Lo cierto es que en el pueblo tiene fama de putero. Todos le
han visto entrar y salir de cualquiera de los 3 puticlubs que hay en las
cercanías. Algunos bromean en el bar mientras cuentan lo bien acompañado que se
lo habían encontrado en la barra de alguno de aquellos tugurios. Lo que no
sabían es que Rodrigo siempre esperaba a
que entrase algún conocido que lo reconociese para decidirse a subir a la
habitación con alguna chica. Así sabía que luego se comentaría entre los hombres
del pueblo. Lo que los del pueblo no sabían era que Rodrigo pagaba a aquellas
mujeres sólo para que subieran con él. Luego nunca pasaba nada, charlaban un
rato, bebían alguna botella y Rodrigo se terminaba duchando sobre limpio antes
de bajar de nuevo al bar.
Así llevaba ya más de cuarenta años y tras mucho darle
vueltas a la cuestión se había convencido de que, a los sesenta, bien se podría
arriesgar a decírselo a Virgilio. Virgilio tampoco tenía pareja estable, cosas
de la vida, pero todos sabían que había tenido varios amoríos con chicas, la
última ocasión con una colombiana de las que vinieron en la caravana. Aunque a
la mujer le gustó el pueblo la cosa no cuajó y terminó volviéndose a su país en
cuanto tuvo oportunidad, dejando a Virgilio de nuevo sólo.
No sabía cuál sería la reacción de Virgilio cuando se lo
confesase pero si se lo tomaba a mal y termina contándolo por todo el pueblo sabía
lo que ocurriría. El rechazo del pueblo sería unánime. Si por algo montó
durante años aquel paripé era porque no se veía capaz de aguantar las críticas
por ser maricón. Sí, estaban en el siglo XXI y España había cambiado mucho,
ahora había maricones por todos lados, la televisión era un hervidero de ellos,
pero en aquel pueblo no había una sola mujer u hombre que no hubiese tenido que
abandonarlo si se había descubierto algún amorío carnal con alguien del mismo
sexo. Nadie les pegaba ni les quemaban la casa como a las brujas pero todo
cambiaba. La repudia del pueblo se convertía en una losa que caía sobre las
espaldas del pobre desviado y todo terminaba en salida por najas. Así había
ocurrido las dos únicas ocasiones que había conocido y el no quería ser el
tercero.
Pero ya le daba igual. A su edad no se iría del lugar. Ya
había pasado toda su vida ocultando aquel problema y ya no le daba gana seguir
con aquella farsa. Virgilio sería el primero de muchos, de todos, arriesgaba su
amistad, lo más preciado que tenía, pero él ya no fingiría más.

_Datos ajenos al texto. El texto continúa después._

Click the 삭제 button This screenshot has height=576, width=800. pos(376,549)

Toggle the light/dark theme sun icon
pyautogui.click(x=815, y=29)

Así que bajo la sombra de una higuera esperó sentado a que
Virgilio volviese de abrir las acequias para que el agua regase las fincas de
su hermana Amparo. Cuando lo vio venir le temblaban las manos y las piernas
pero consiguió ponerse de pié y cuando Virgilio llegó a su altura se lo soltó
sin esperar a saludarse.
- Virgilio, tengo algo que decirte y es mejor que no digas nada hasta que no termine. - tomó airé y soltó - Soy maricón y me da igual si te cabreas o no pero que sepas que yo no quiero que dejemos de ser amigos.
Virgilio se mantuvo callado unos segundos con la vista
clavada en el suelo, miró a los ojos del que había sido su mejor amigo desde la
infancia y retirándose el cigarro de la boca a la vez que levantaba las cejas
le espetó:
- Ya era hora… Eso sí, no me cabrearé mientras que no se te ocurra meterle mano a otro del pueblo que no sea yo… ¡guapetón!